Trasse un profondo respiro e sollevò il libro, ma quasi lo lasciò cadere di nuovo, impreparata com’era al calore che esso emanava. Come se fosse… vivo. E avesse la febbre. Con un misto di ribrezzo e fascinazione, Anna se lo sistemò meglio sull’avambraccio, carezzandone la costa e ammirando il disegno metallico sulla copertina. L’effetto di un viso malevolo che pareva scrutarla si era attenuato con la vicinanza, che rendeva l’immagine più confusa, nondimeno la sensazione di essere osservata s’intensificò. Strano che non ci fosse un titolo. Chissà di cosa parlava. Anna non sapeva leggere molto bene, ma le sarebbe piaciuto imparare. Magari era un libro di fiabe! Lei adorava le fiabe. Le serate passate ad ascoltare la nonna che gliele raccontava prima di dormire erano uno dei ricordi più belli della sua infanzia. Peccato che il colera se la fosse portata via, assieme al suo papà. Da allora tutto era andato male e non c’era più stato tempo per le fiabe, nemmeno nella sua testa.

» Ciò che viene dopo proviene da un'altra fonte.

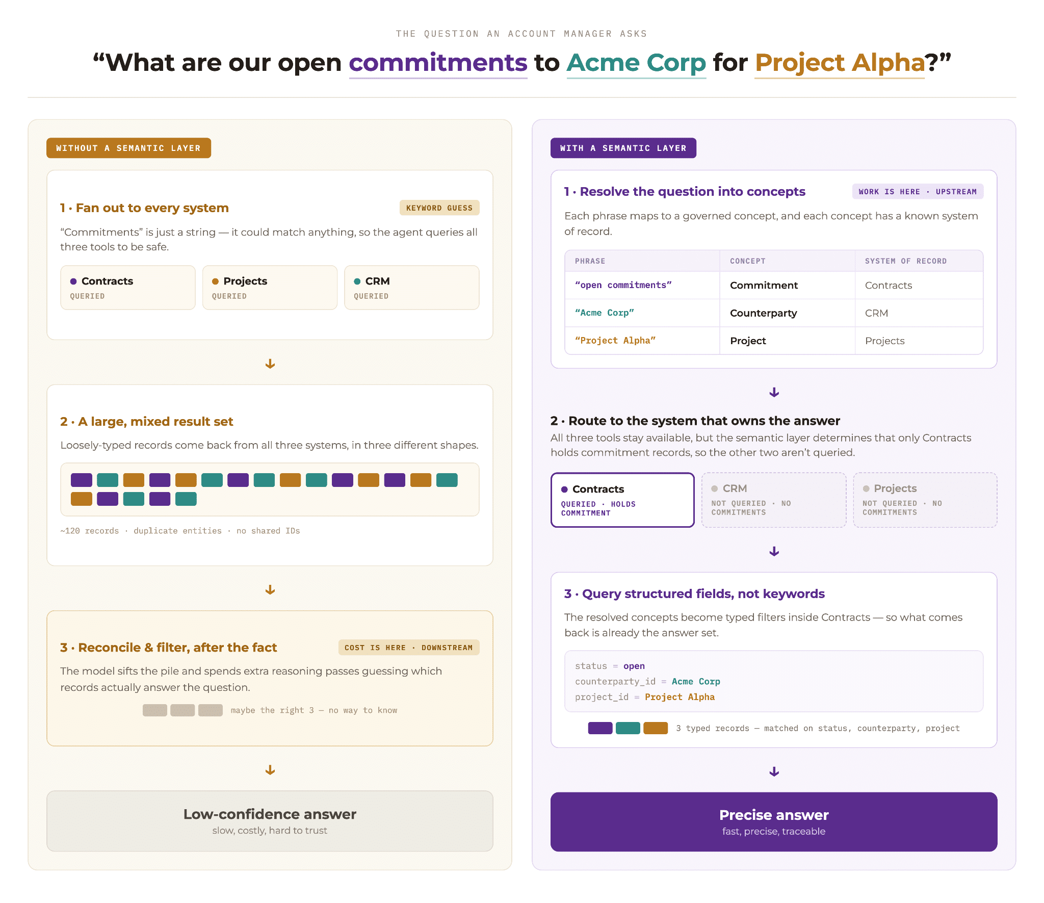Click the underlined word commitments in the headline
This screenshot has width=1044, height=903.
[x=438, y=63]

Che ci sarà di male, se gli do solo un’occhiata? Magari ci sono delle belle figure, ancora più belle di quelle del libro della nonna. Persino quello abbiamo dovuto vendere, per non morire di fame. E che cosa ci abbiamo ricavato? Un misero penny!

Anna mise da parte la ramazza e si sedette sul tappeto dai colori accesi. Si appoggiò il libro sulle ginocchia e, lanciando continue occhiate nervose alla porta, aprì la copertina.

C’era un’illustrazione, in effetti.

L’immagine di una ragazza seduta su un tappeto dalle tinte vivaci, con un grosso libro sulle gambe, curva in avanti per la concentrazione con cui esaminava le pagine. Anna fece appena in tempo a stupirsene e a notare le inquietanti analogie con la sua situazione, prima di sentirsi risucchiata inesorabilmente verso l’interno del volume. Tentò in ogni modo di resistere, mentre squittii sempre più terrorizzati le sfuggivano dalla gola, ma precipitò al suo interno con un ultimo grido di puro orrore, perché aveva intravisto quello che la attendeva nella seconda pagina. La copertina si richiuse con un tonfo e il silenzio riprese possesso della stanza.

Qualche ora dopo il maggiordomo rientrò nella biblioteca, raccolse il libro e lo ripose sullo scaffale, sorridendo soddisfatto. Madame sarebbe stata felice di sapere che, ancora una volta, i suoi amati libri avevano ricevuto il nutrimento che meritavano.